DOCUMENT SEGMENT →
* * * * * * * * *

Sélecteur de langues
Autres langues disponibles: FR
Brussels, 5 March 2012
The European Commission's humanitarian work in the Democratic Republic of the Congo
European Commissioner for International Cooperation, Humanitarian Aid and Crisis Response, Kristalina Georgieva begins a four-day visit to the Democratic Republic of Congo (DRC). Her aim is to raise awareness within the international community of the humanitarian needs and the demands for relief in Africa's second largest country.
The DRC is experiencing one of the world's most drawn-out emergencies and needs urgent help. The European Commission is at the forefront of providing this help - it will channel €59 million of humanitarian funds to the DRC in 2012, a 10 per cent increase compared to last year.
Humanitarian situation in the DRC
The DRC is one of the poorest countries in the world. Despite abundant resources and relative political stability in recent years, it is at the bottom of the 2011 Human Development Index.
Out of a population of around 66 million, 1.7 million people are currently displaced. The humanitarian situation remains precarious due to the risk of indiscriminate violence, the difficulty to access basic services and the effect of insecurity on harvests.
Such serious problems mean that the DRC is facing several humanitarian crises simultaneously: in the eastern Kivu provinces there are confrontations between the national armed forces and armed rebel groups; in the north-eastern Orientale province there are repeated attacks committed by or attributed to the rebel group Lord’s Resistance Army (LRA); and also ethnic conflicts are rife in the north-western Equator province.
On top of internal displacement, there are approximately 426,000 Congolese refugees in neighbouring Tanzania, Angola, Burundi, Rwanda, Uganda, Central African Republic, Congo (Brazzaville) and South Sudan.
The European Commission's humanitarian response
In its humanitarian work, the European Commission focuses on alleviating the effects of displacement, the violation of human rights and the atrocities committed against civilians. Most recipients of the European Commission's humanitarian assistance are the direct victims of recent and ongoing conflicts and the host communities where the displaced have found shelter.
Health: The DRC regularly faces epidemics, especially cholera and measles, which kill thousands of people. The spread and high impact of these diseases is boosted by poverty, which leads to shortage of routine vaccinations, bad and inefficient control at entry points (borders, ports, etc.). The European Commission finances projects to improve access to health care in the areas affected by irregular population movements, epidemics or other emergencies.
The conflict in the DRC has been marked by a number of human rights abuses including the use of sexual violence. Most of victims are women and girls. The Commission-funded Panzi Hospital in Bukavu has treated 26,983 women, from 2004 to 2011, for gynaecological disorders, most of them severe cases of reproductive or sexual trauma.
Nutrition: Sufficient and regular access to nutrition is a bigger challenge in the central part of the DRC than in the conflict areas, where the long-established presence of humanitarian organisations has largely alleviated nutrition concerns.
Food insecurity is caused by displacement, violence and disease. The European Commission supports vulnerable populations to find new ways to make a living after their lives have been disrupted by conflict. The Commission encourages its partners on the ground to use the assistance that best suits local conditions – for example, through cash and vouchers where this is feasible.

* * * * * * * * *

RAW DATA →
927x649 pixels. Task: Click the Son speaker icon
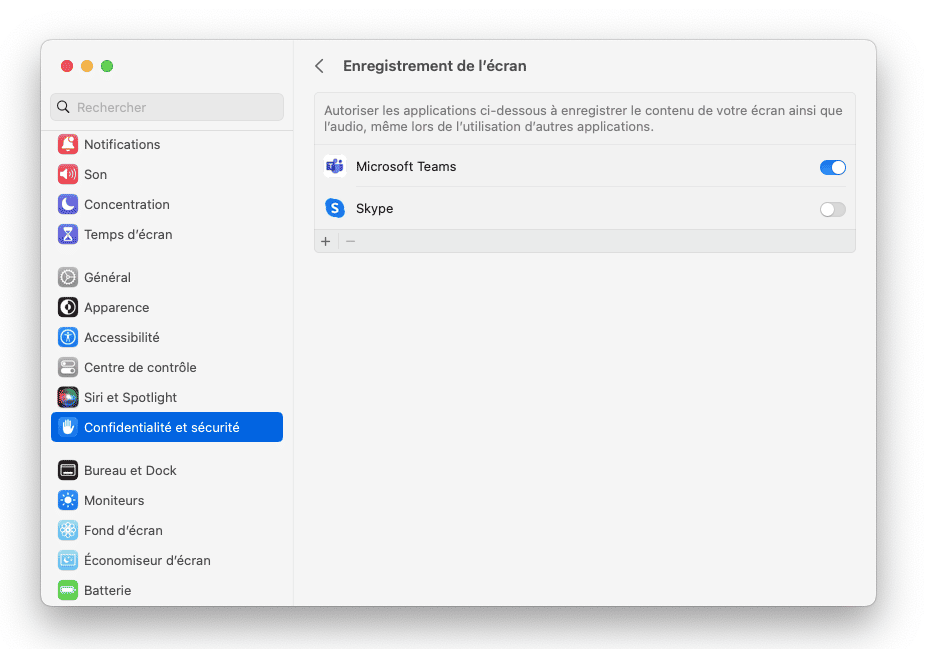click(68, 174)
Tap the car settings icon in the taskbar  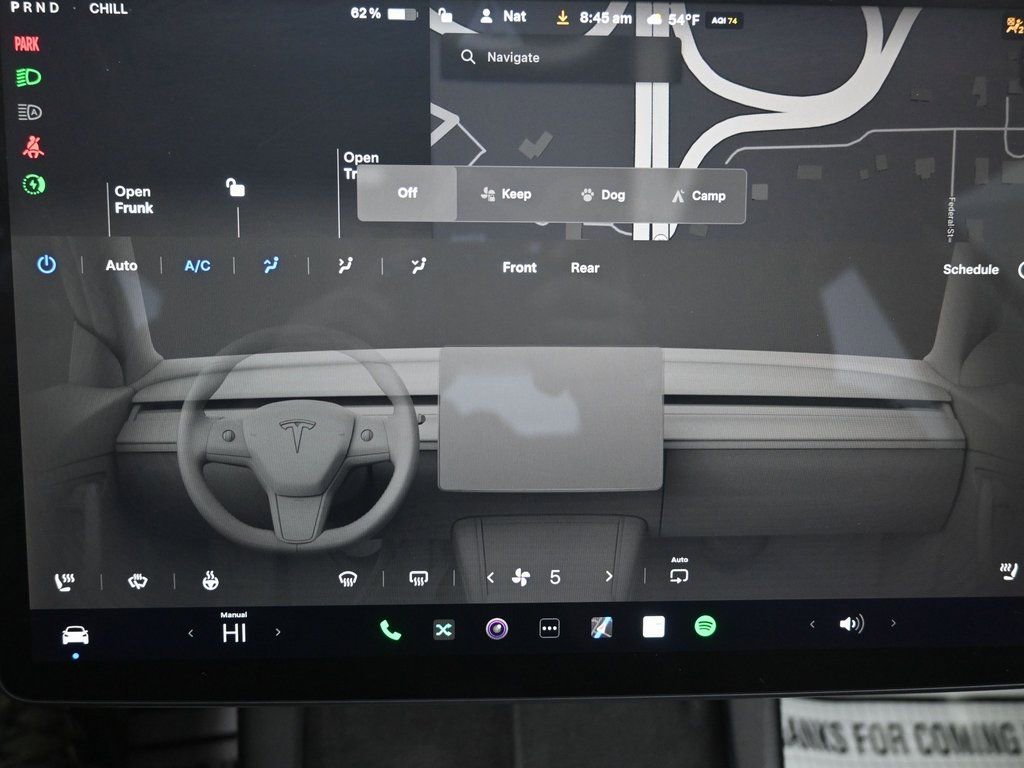(x=73, y=632)
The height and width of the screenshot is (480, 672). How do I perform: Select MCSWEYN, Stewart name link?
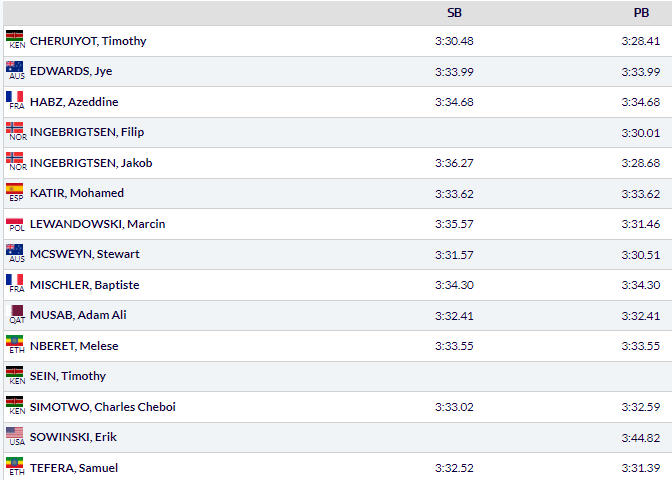[x=84, y=254]
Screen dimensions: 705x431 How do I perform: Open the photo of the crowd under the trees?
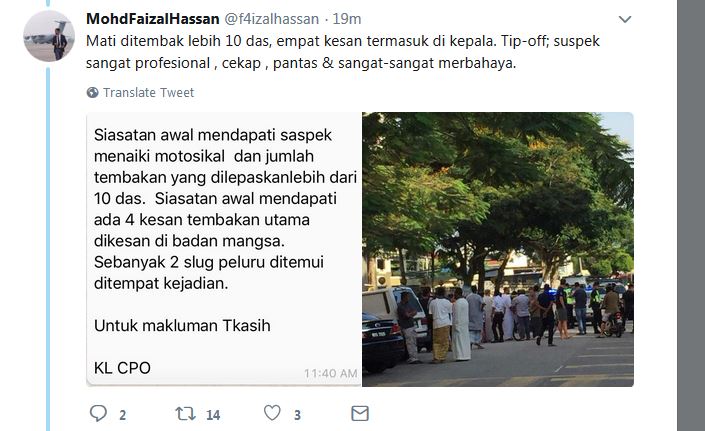(498, 249)
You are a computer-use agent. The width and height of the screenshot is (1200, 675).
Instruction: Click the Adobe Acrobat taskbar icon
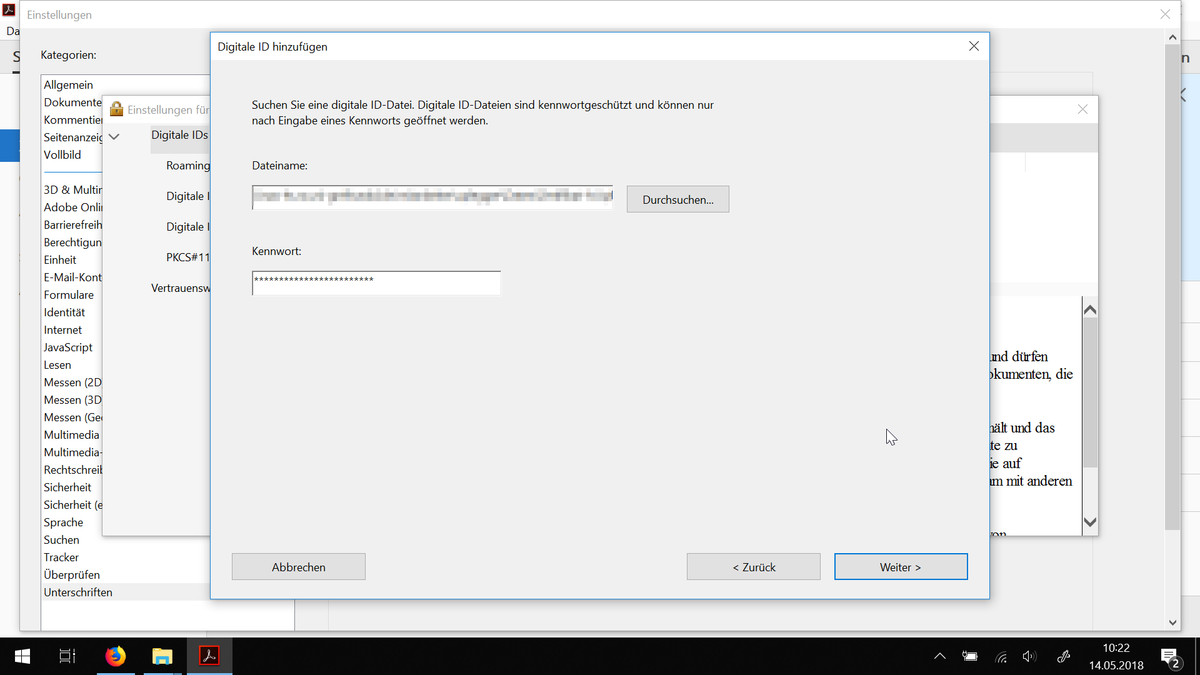click(x=209, y=656)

* * * * * * * * *

USING THE INFORMATION →
A – According to the page on the Commission's humanitarian work in the DRC, how much humanitarian funding will the European Commission channel to the DRC in 2012?
B – From the page on the Commission's humanitarian work in the DRC, write out the stretch from "Such serious problems" through "and South Sudan.", swapping "approximately" for "roughly".
The data above comes from a different source than the page.

EXERCISE RESPONSES →
A – €59 million

B –
Such serious problems mean that the DRC is facing several humanitarian crises simultaneously: in the eastern Kivu provinces there are confrontations between the national armed forces and armed rebel groups; in the north-eastern Orientale province there are repeated attacks committed by or attributed to the rebel group Lord’s Resistance Army (LRA); and also ethnic conflicts are rife in the north-western Equator province.
On top of internal displacement, there are roughly 426,000 Congolese refugees in neighbouring Tanzania, Angola, Burundi, Rwanda, Uganda, Central African Republic, Congo (Brazzaville) and South Sudan.